Bu soruların yanıtı sırasıyla açıklanacaktır:
1. Ayetullah Mekarim Şirazi’nin haram yoluyla meydana gelen cenabetin teri hakkında kendi ilmihalinde yer alan fetvası şudur: “Zina veya kulampara veyahut mastürbasyon gibi haram yollarla cünüp olan kimsenin teri necis değildir. Ama kendisinin beden veya elbisesi terli olduğu müddetçe, farz ihtiyat gereği onunla namaz kılmaması gerekir. Müstehap ihtiyat gereği, haram yoluyla meydana gelmiş cenabetin terinden sakınılmalı ve bu ihtiyata riayet etmek amacıyla yıkanırken bedenin terlememesi için mülayim bir suyla gusül alınmalıdır. Bu az suyla gusül alması durumunda geçerlidir ve eğer çok su ve benzeriyle gusül alması durumunda ise sakıncasızıdır. Ama gusülden sonra (müstehap ihtiyat gereği) tüm beden bir defa yıkanmalıdır.[1]
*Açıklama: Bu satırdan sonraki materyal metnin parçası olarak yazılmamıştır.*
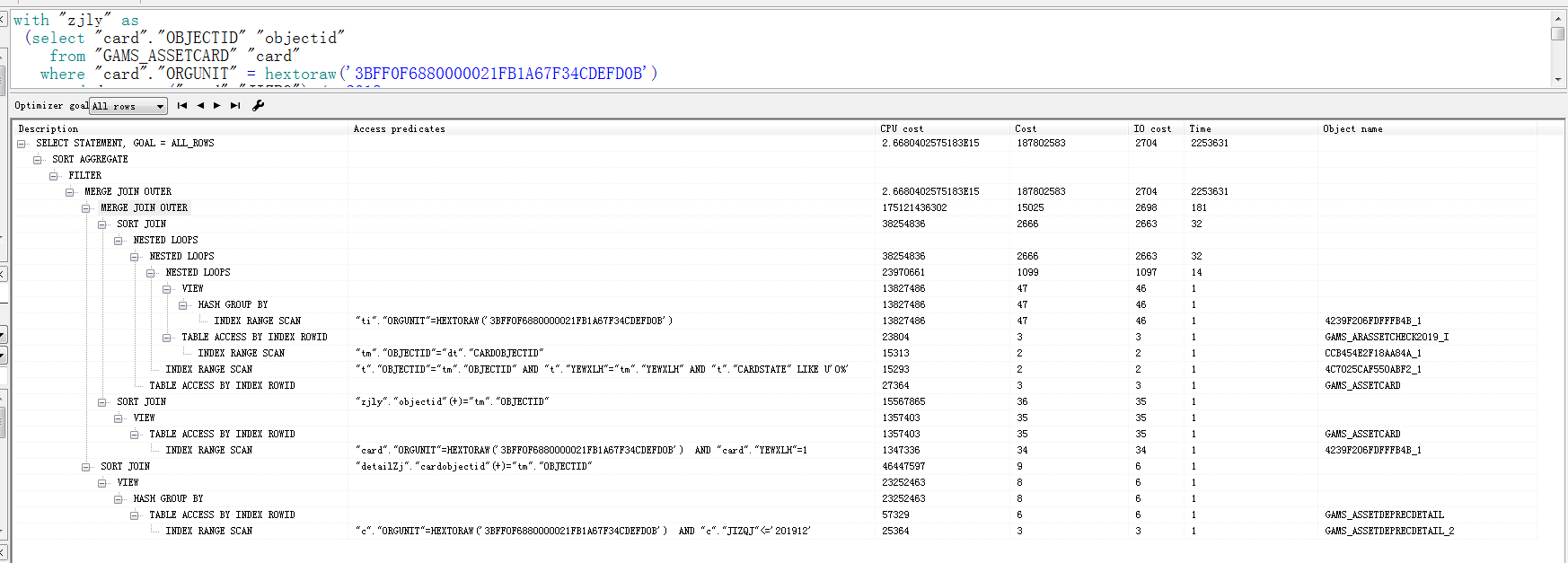Viewport: 1568px width, 563px height.
Task: Go to the previous operation arrow
Action: (200, 106)
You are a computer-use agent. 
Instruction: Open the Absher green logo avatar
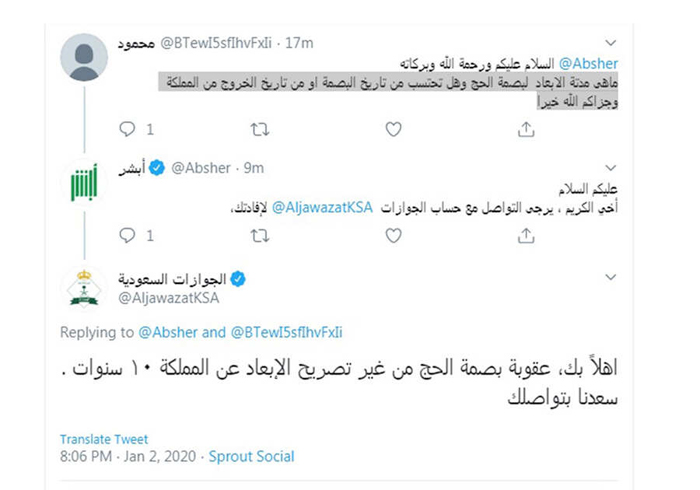point(84,183)
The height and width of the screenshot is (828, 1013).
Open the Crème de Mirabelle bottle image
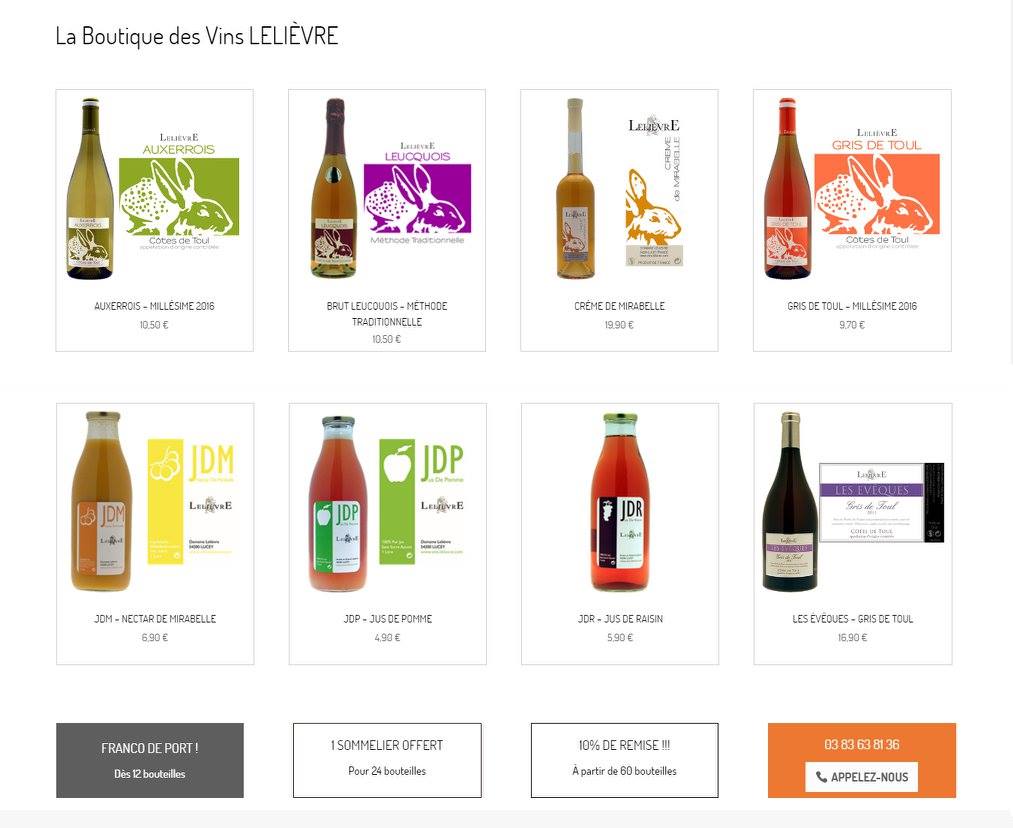coord(619,189)
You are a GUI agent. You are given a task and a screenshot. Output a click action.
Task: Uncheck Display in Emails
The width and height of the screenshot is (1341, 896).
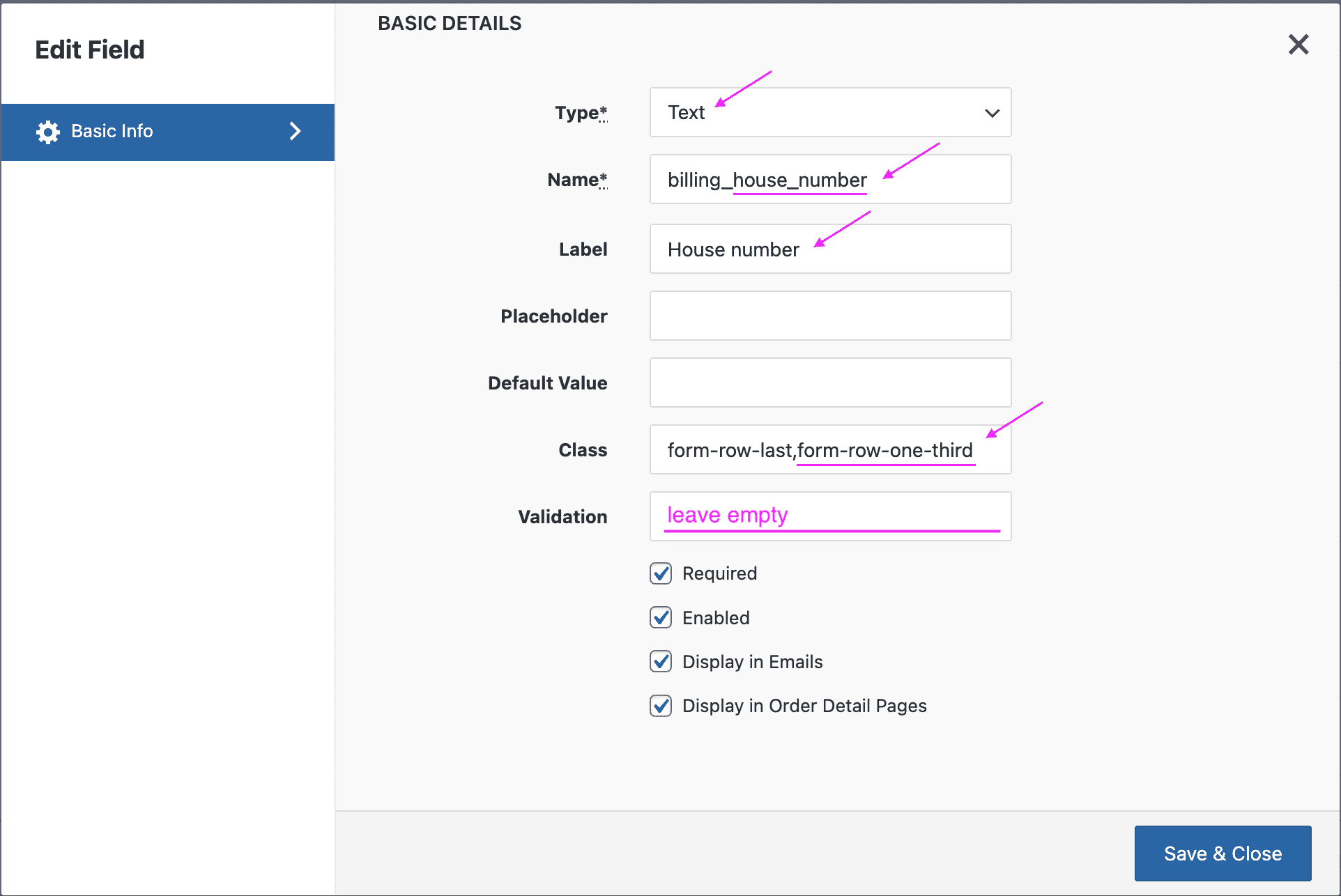[x=660, y=661]
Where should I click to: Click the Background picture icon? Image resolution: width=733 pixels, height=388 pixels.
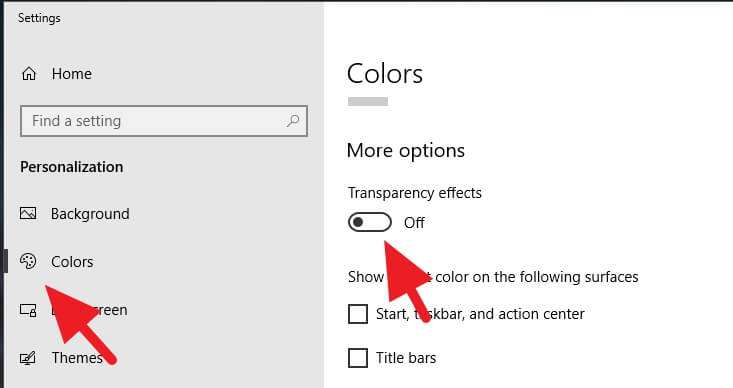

2. Cünüp olmuş şahsın teriyle ıslanmış eşyalar necis değildir ve onları yıkamaya gerek yoktur. Ama bu elbiseler ile namaz kılınmaz.[2]
3. Sağlıklı beden taşıyan genç kız ve oğlanlar uyurken cünüp ve deyim yerindeyse ihtilam olurlar. Uyurken cünüp olmak tabii bir husustur ve evli erkek ve kadınlar için de bu vuku bulabilir. Bu durum bazen bir ameli yapmayla birliktedir; yani insan rüyada biriyle yattığını ve onunla bir amel işlediğini görür ve bazen de bu amel gerçekleşmeksizin vuku bulur. Her iki durum da İslam açısından günah değildir; zira aziz Allah uykuda olan fertten yükümlülük istemez ve onu uyurken yaptığı işlerden dolayı cezalandırmaz.[3] Her halükarda cenabet olduktan sonra kendisine gusül abdesti almak farz olur.[4] Mastürbasyon (insanın kendini tatmin etmesi), ardından acı verici bir azabı getirecek bir haram ve günahtır[5] ve doktorların ve uzman psikologların görüşüne göre bedensel ve ruhsal olarak birçok tahrip edici eserleri vardır. İki bölümde bu tahriplerin bazılarına işaret ediyoruz.
1. Bedensel Zararlar: Bu tabii olmayan amel beş duyu organıyla yakın bir ilişki içinde olması açısından, birinci derecede göz ve kulağı etkiler; yani gözü zayıflatır ve duyma duyusunu da dikkate değer bir ölçüde faaliyetten alıkoyar. Sürmesi durumunda bu amel baş dönmesine ve kulakta anormal seslerin duyulmasına neden olur. Bedensel güçlerin zayıflaması, bedendeki kanın azalması, rengin solması, zayıflık, tahammülün azalması, iştahsızlık ve diğer birçok bedensel tehlikeli hastalıklar mastürbasyonun neticelerindendir.
2. Ruhsal Ve Psikolojik Zararlar: Istırap ve içlenme mastürbasyona müptela olmuş şahsı sürekli rahatsız eden hususlardandır. Karmaşık fikirler ve düşünsel ikircik her zaman bu tür bireyleri kuşatır. Depresyon, duyarsız olmak, mutsuzluk, inziva, ahlaksızlık, saldırganlık, tahsil ve okumaya meyilli olmamak, yaratıcılığın yok olması, yeteneklerin bastırılması, irade zayıflığı, günah işleme duygusu ve başka birçok tehlikeli hasar bu hastalığın neticelerindendir. Daha fazla bilgi edinmek için 10010. yanıta (site: 9972) ve Civanan Çıra… gibi ilgili kitaplara müracaat edebilirsiniz.[6]
[1] Mekarim Şirazi, Tevzihü’l-Mesail-i Meraci’, c. 1, s. 90, mesele. 116.
[2] a.g.e. s. 91.
[3] Şeyh Saduk, Hisal, Tercüme-i Fehri, c.. 2, s. 417, Camia-i Müderrisin, Kum, 1362 ş.
[4] Danışcu, Cıvanan Çıra, s. 132, Peyam-i İslam, Kum, 1368 ş.
[5] Şeyh Saduk, Hisal, c. 1, s. 120, İntişarat-ı İlmiye-i İslamiye, çap-ı evvel, Tahran.
[6] Danışcu, Cıvanan Çıra, s. 69, Peyam-i İslam, Kum, 1368 ş.